El aspecto religioso

Otra convocatoria pública ha permitido restaurar ocho piezas de Juan Sánchez Cotán, un castellano que fue hermano lego en la Cartuja desde 1603, una de las órdenes religiosas de más estricta observancia. El autor de bellos bodegones como 'Cardo y francolín' (vendido por seis millones de euros en una subasta privada hace seis años) consiguió impregnar de cierto misticismo algo tan profano como la horticultura. Siglos y siglos antes de conseguir ser el autor del bodegón más caro de la historia, se estableció en Granada hasta su fallecimiento, en 1627.

Pero las obras de Cotán restauradas en esta ocasión, con un presupuesto de 129.800 euros, solo incluyen parte de su producción religiosa, como los lienzos el 'Bautismo de Cristo', 'El Descanso de la huida a Egipto' o 'Cristo camino del calvario'. Los especialistas destacaron de nuevo el magnífico colorido que se ha rescatado de las piezas, cuya intervención está basada en un respeto máximo al pincel original.

«En general consisten en una ligera limpieza superficial, eliminación de repintes, reintegración de vacíos, conservación de los barnices barrocos y colocación de molduras acordes con la época de los autores», estimó Sánchez Barriga, especialista en la pintura de caballete y mural, en las que lleva trabajando más de 35 años.

Antes de ser un monasterio, en la Cartuja hubo un cementerio romano.

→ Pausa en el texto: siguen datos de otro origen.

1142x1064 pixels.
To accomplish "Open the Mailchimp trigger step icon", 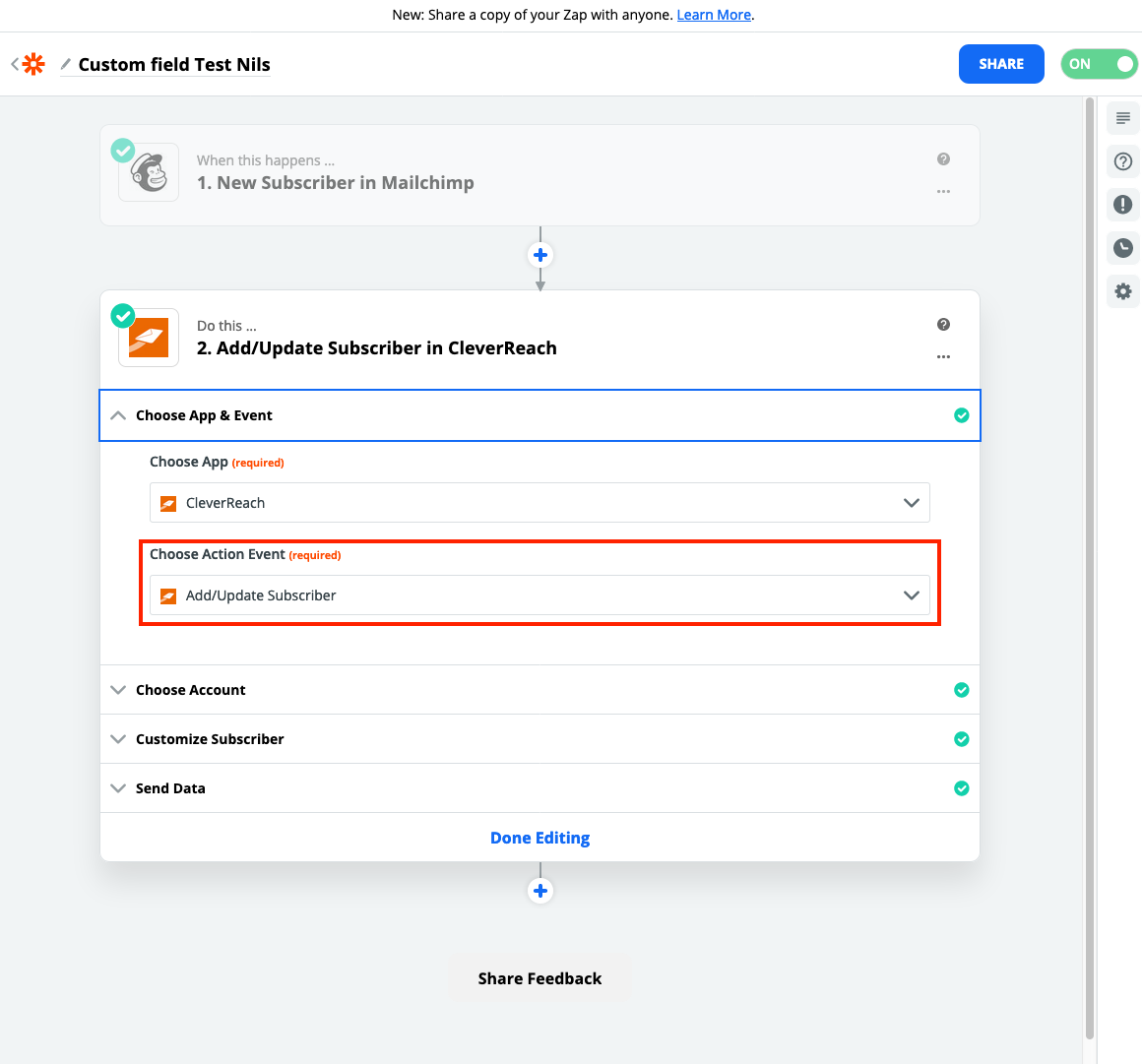I will pos(149,173).
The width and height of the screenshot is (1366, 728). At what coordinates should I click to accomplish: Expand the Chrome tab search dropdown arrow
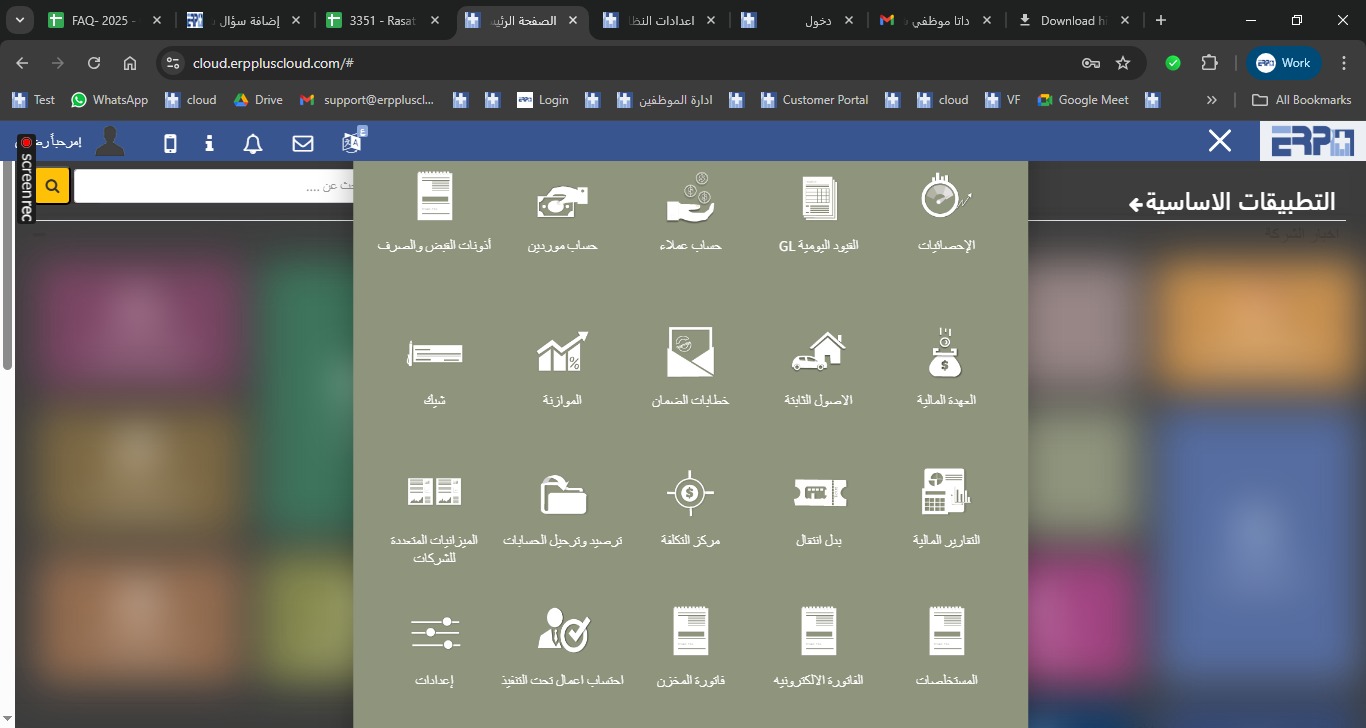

En la realización del monumento se construyó una sacristía deslumbrante difícil de describir por la riqueza cromática de sus mármoles. Pero para recuperar su esplendor completamente sería necesario intervenir en más aspectos como los estucados, que tienen humedad, o el altar mayor de la iglesia, según valoraron ayer especialistas del Ministerio de Cultura.